Problem to work on => Would you reproduce exactly, and only, the lines starting at the one with "Image resolution: width=474" and ending at the last line of the data, with both included? Leave the pictures out.

[Dataset records]
-- Opening Marker --
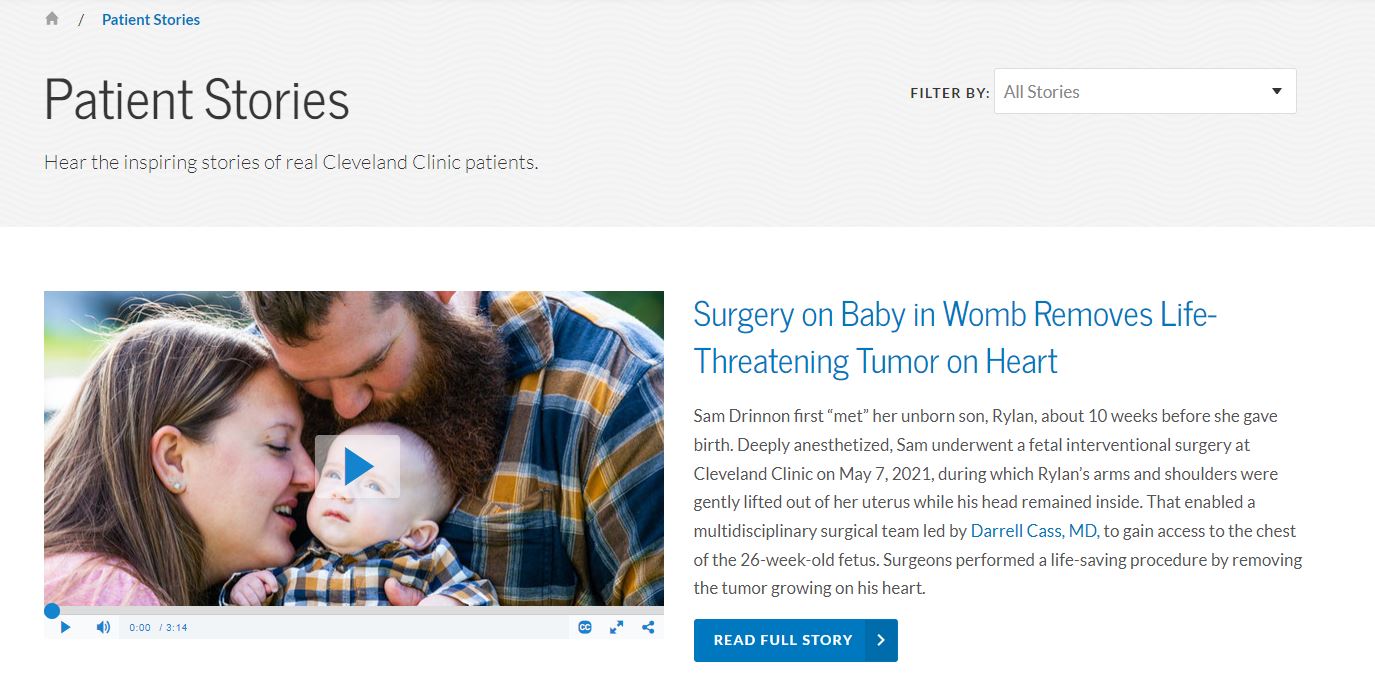The image size is (1375, 680).
Task: Click the Patient Stories page heading
Action: point(197,100)
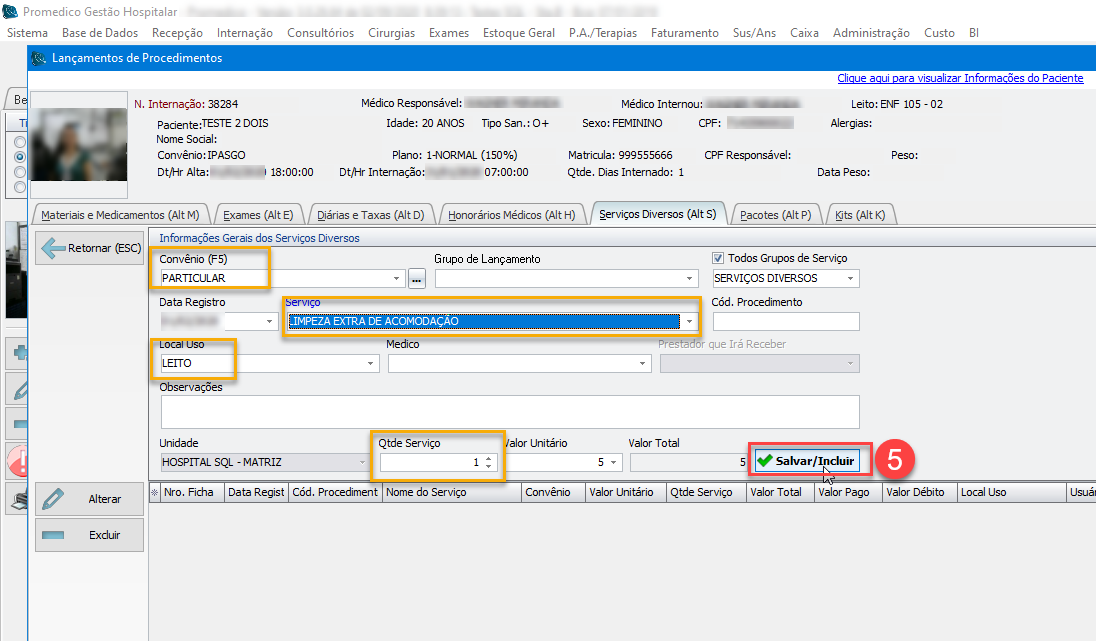The image size is (1096, 641).
Task: Click the Retornar (ESC) back arrow button
Action: 89,248
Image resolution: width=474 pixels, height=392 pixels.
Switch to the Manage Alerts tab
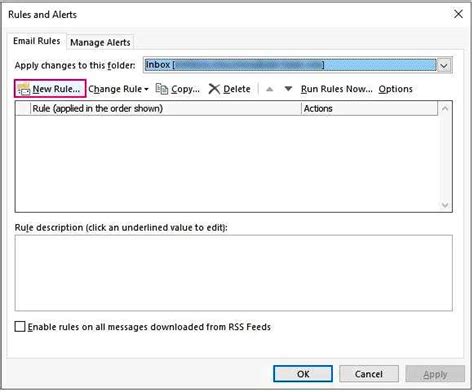pyautogui.click(x=100, y=43)
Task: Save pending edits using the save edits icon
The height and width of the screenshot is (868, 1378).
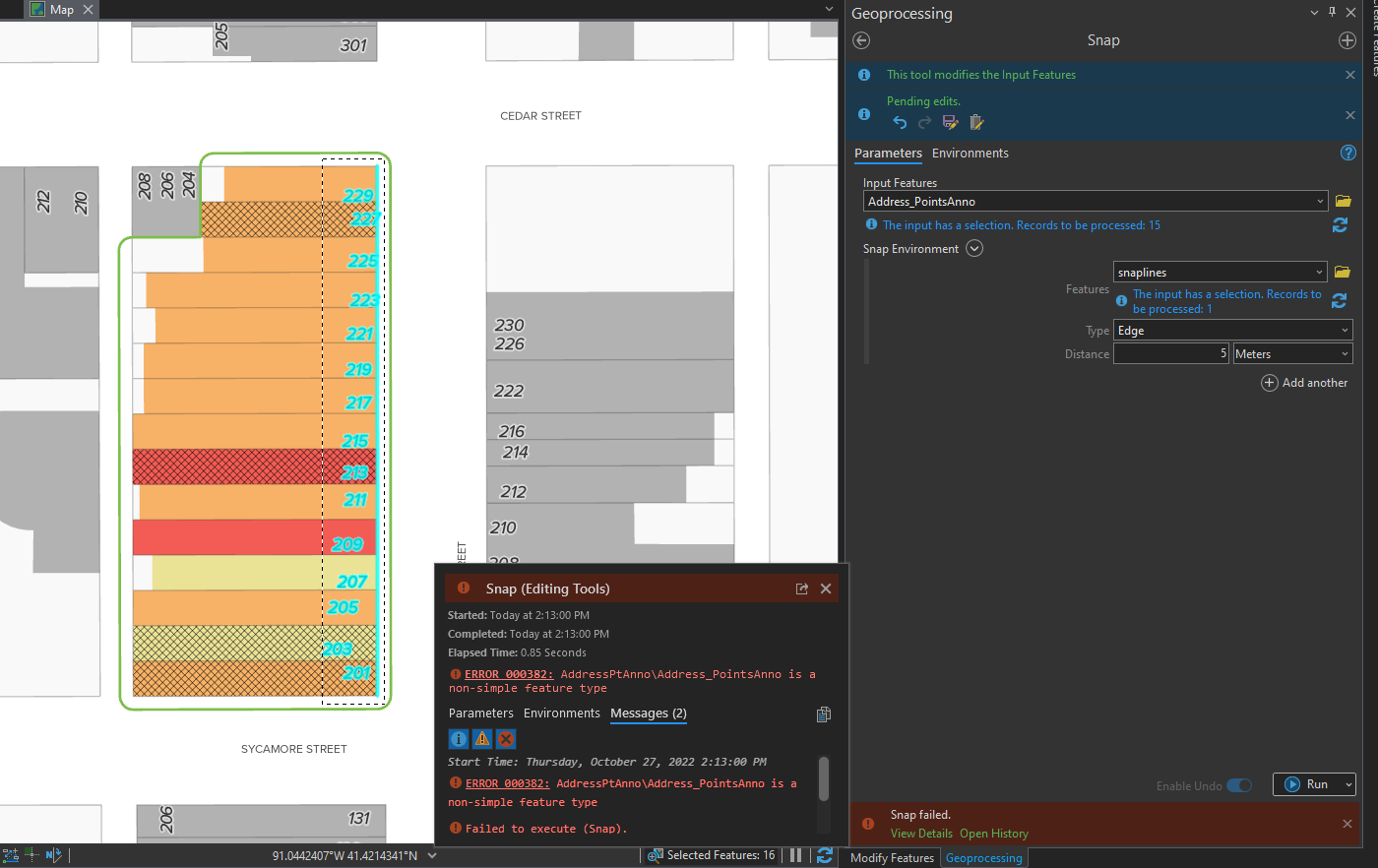Action: click(950, 122)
-- Closing Marker --
Answer for the task =>
Image resolution: width=474 pixels, height=392 pixels.
Switch to the Manage Alerts tab
pyautogui.click(x=100, y=43)
Task: Save pending edits using the save edits icon
The height and width of the screenshot is (868, 1378).
Action: click(950, 122)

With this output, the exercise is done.